> _Record set_:
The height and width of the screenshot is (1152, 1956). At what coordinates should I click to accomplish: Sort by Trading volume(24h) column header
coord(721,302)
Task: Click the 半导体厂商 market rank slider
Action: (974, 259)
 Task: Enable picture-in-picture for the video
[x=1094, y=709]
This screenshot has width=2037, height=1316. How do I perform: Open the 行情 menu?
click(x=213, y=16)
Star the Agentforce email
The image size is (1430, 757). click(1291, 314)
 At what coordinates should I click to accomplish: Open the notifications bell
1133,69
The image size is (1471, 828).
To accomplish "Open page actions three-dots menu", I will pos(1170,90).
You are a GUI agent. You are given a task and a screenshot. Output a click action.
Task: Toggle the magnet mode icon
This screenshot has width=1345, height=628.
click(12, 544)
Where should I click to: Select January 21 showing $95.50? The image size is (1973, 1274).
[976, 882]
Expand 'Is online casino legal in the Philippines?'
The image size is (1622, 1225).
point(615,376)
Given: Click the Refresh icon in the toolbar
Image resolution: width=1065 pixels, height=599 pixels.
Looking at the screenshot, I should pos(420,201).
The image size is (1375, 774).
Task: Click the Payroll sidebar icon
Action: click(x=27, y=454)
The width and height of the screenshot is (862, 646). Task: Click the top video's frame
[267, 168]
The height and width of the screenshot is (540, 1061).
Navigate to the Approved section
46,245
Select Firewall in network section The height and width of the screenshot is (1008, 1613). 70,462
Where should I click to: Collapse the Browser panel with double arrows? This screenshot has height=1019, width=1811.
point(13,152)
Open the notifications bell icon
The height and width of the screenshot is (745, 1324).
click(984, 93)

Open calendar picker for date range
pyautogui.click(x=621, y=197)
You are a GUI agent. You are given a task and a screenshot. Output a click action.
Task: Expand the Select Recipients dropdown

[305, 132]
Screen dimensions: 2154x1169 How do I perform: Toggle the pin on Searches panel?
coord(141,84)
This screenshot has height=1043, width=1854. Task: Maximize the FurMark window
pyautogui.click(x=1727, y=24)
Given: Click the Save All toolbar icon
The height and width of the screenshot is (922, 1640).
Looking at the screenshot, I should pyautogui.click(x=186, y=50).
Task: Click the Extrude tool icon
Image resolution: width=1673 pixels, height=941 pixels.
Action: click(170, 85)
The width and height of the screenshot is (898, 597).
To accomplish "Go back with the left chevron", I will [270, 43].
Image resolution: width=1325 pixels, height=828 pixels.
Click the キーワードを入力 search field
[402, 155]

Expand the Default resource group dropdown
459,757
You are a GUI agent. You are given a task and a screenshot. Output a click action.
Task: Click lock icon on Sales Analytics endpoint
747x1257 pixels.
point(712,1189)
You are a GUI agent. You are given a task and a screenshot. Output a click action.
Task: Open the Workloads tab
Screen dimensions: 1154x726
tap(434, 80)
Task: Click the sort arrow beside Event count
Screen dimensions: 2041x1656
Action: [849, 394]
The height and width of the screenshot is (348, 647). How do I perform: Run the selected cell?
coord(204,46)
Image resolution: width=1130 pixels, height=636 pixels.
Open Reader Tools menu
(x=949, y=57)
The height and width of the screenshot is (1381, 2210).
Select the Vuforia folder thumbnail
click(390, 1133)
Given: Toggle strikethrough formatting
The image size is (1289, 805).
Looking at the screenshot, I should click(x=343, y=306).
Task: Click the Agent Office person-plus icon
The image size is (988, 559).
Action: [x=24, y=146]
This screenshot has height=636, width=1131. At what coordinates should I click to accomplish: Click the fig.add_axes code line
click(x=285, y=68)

> _What you will do_:
The records above are to be duplicated in full and exactly.

> _Worked solution_:
The height and width of the screenshot is (1152, 1956). At what coordinates should I click to accomplish: Sort by Trading volume(24h) column header
coord(721,302)
Task: Click the 半导体厂商 market rank slider
Action: (974, 259)
 Task: Enable picture-in-picture for the video
[x=1094, y=709]
This screenshot has width=2037, height=1316. How do I perform: Open the 行情 menu?
click(x=213, y=16)
Star the Agentforce email
The image size is (1430, 757). click(1291, 314)
 At what coordinates should I click to accomplish: Open the notifications bell
1133,69
The image size is (1471, 828).
To accomplish "Open page actions three-dots menu", I will pos(1170,90).
You are a GUI agent. You are given a task and a screenshot. Output a click action.
Task: Toggle the magnet mode icon
This screenshot has width=1345, height=628.
click(12, 544)
Where should I click to: Select January 21 showing $95.50? The image size is (1973, 1274).
[976, 882]
Expand 'Is online casino legal in the Philippines?'
The image size is (1622, 1225).
point(615,376)
Given: Click the Refresh icon in the toolbar
Image resolution: width=1065 pixels, height=599 pixels.
Looking at the screenshot, I should pos(420,201).
The image size is (1375, 774).
Task: Click the Payroll sidebar icon
Action: click(x=27, y=454)
The width and height of the screenshot is (862, 646). Task: Click the top video's frame
[267, 168]
The height and width of the screenshot is (540, 1061).
Navigate to the Approved section
46,245
Select Firewall in network section The height and width of the screenshot is (1008, 1613). 70,462
Where should I click to: Collapse the Browser panel with double arrows? This screenshot has height=1019, width=1811.
point(13,152)
Open the notifications bell icon
The height and width of the screenshot is (745, 1324).
click(984, 93)

Open calendar picker for date range
pyautogui.click(x=621, y=197)
You are a GUI agent. You are given a task and a screenshot. Output a click action.
Task: Expand the Select Recipients dropdown

[305, 132]
Screen dimensions: 2154x1169 How do I perform: Toggle the pin on Searches panel?
coord(141,84)
This screenshot has height=1043, width=1854. Task: Maximize the FurMark window
pyautogui.click(x=1727, y=24)
Given: Click the Save All toolbar icon
The height and width of the screenshot is (922, 1640).
Looking at the screenshot, I should pyautogui.click(x=186, y=50).
Task: Click the Extrude tool icon
Image resolution: width=1673 pixels, height=941 pixels.
Action: click(170, 85)
The width and height of the screenshot is (898, 597).
To accomplish "Go back with the left chevron", I will [270, 43].
Image resolution: width=1325 pixels, height=828 pixels.
Click the キーワードを入力 search field
[402, 155]

Expand the Default resource group dropdown
459,757
You are a GUI agent. You are given a task and a screenshot. Output a click action.
Task: Click lock icon on Sales Analytics endpoint
747x1257 pixels.
point(712,1189)
You are a GUI agent. You are given a task and a screenshot. Output a click action.
Task: Open the Workloads tab
Screen dimensions: 1154x726
tap(434, 80)
Task: Click the sort arrow beside Event count
Screen dimensions: 2041x1656
Action: [849, 394]
The height and width of the screenshot is (348, 647). How do I perform: Run the selected cell?
coord(204,46)
Image resolution: width=1130 pixels, height=636 pixels.
Open Reader Tools menu
(x=949, y=57)
The height and width of the screenshot is (1381, 2210).
Select the Vuforia folder thumbnail
click(390, 1133)
Given: Toggle strikethrough formatting
The image size is (1289, 805).
Looking at the screenshot, I should click(x=343, y=306).
Task: Click the Agent Office person-plus icon
The image size is (988, 559).
Action: [x=24, y=146]
This screenshot has height=636, width=1131. At what coordinates should I click to accomplish: Click the fig.add_axes code line
click(x=285, y=68)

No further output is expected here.